Texas Battle Over Marlise Munoz Continues

Marlise Munoz Kendall Coffey
Marlise Munoz is brain dead but the hospital refuses to
remove life support despite the wishes of her family.
If the only way you could be kept alive were by machines, what would you choose to do? Many decide that they don’t want to live as a vegetable, asking loved ones to “pull the plug” should that situation ever arise. 

In normal circumstances, this is a tragic but straightforward situation. In Marlise Munoz’s case, things became a lot more complicated than she and her husband had foreseen. Marlise was 14-weeks pregnant when her husband discovered her unconscious on the floor and rushed her to the hospital. By the time she got there, doctors said she was, for all purposes, brain dead.

Marlise’s family unanimously agrees that she would have wanted to be taken off life support, but she has remained hooked up to machines for seven weeks now. The hospital has refused to remove life support because, according to Texas’s Advance Directives Act, “A person may not withdraw or withhold life-sustaining treatment under this subchapter from a pregnant patient."

But brain death is defined as “irreversible cessation of all functions of the entire brain, including the brain stem” and is considered legal death. Under that definition, Munoz’s husband, Erick, her parents, and many medical and legal advisors say that she should no longer be considered a patient and should be allowed to complete natural death. Marlise’s family is now suing the hospital for refusing to allow her natural death.

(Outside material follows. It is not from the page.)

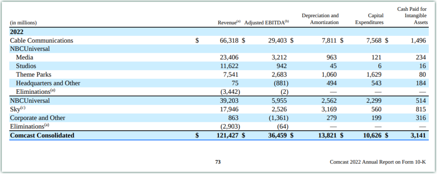Select the 2022 year header row
This screenshot has height=174, width=437.
click(x=17, y=32)
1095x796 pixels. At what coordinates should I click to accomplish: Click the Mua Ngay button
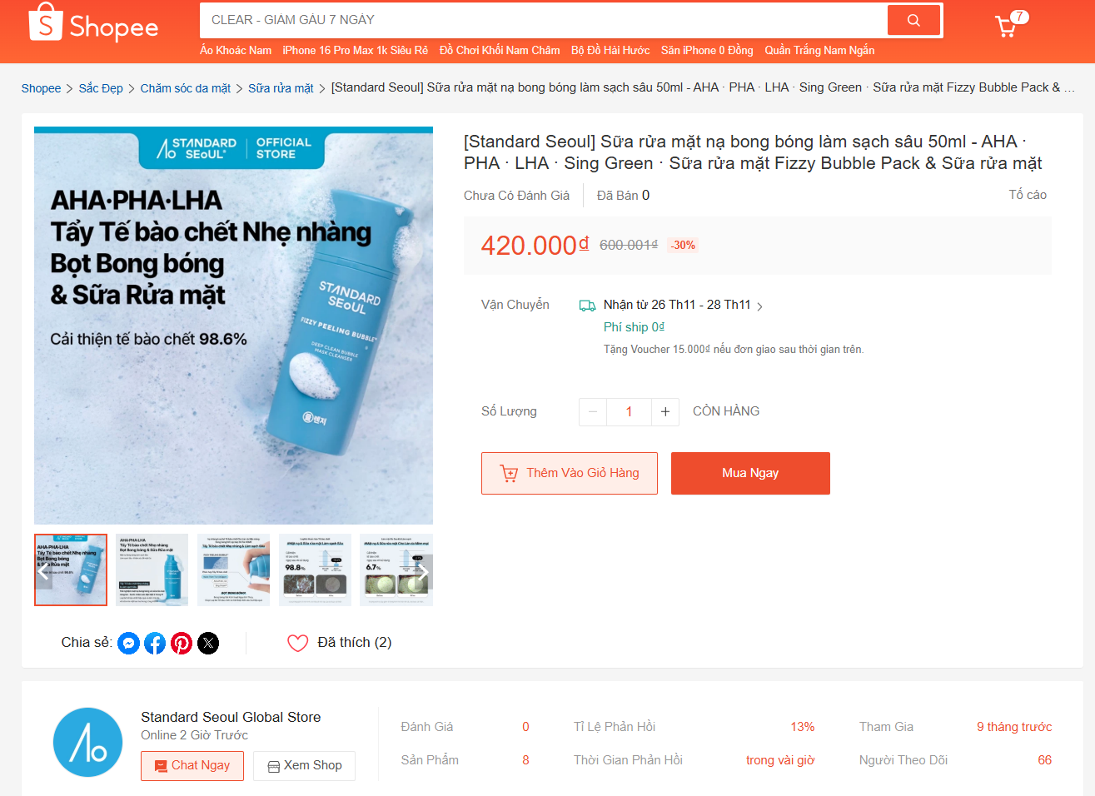[x=750, y=473]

A recent MSNBC segment of News Nation with Tamron Hall brought in legal analyst Kendall Coffey to discuss the case. After discussing the ambiguity of the Advance Directives Act, which many believe has been completely misinterpreted in this case, Coffey questions the decision of the hospital not to respect the wishes of the Munoz family:

If Marlise “were healthy and alive, there’s no doubt she would have the constitutional right to terminate the pregnancy in these circumstances,” he says. “Given the fact that she lacks cognitive power, but there are individuals, loving individuals, who are apparently unanimous… why wouldn’t they have the same constitutional right expressing her will to say this pregnancy should be terminated?”

While the hospital and others are pushing for the pregnancy to continue, there are risks with that, too. The Munoz family believes that Marlise fell unconscious due to a pulmonary embolism, or a blockage of the main artery of the lung—though a full autopsy cannot be completed while she is still on life support. If that is the case, the baby would have suffered from the same lack of oxygen and could very well be brain dead as well.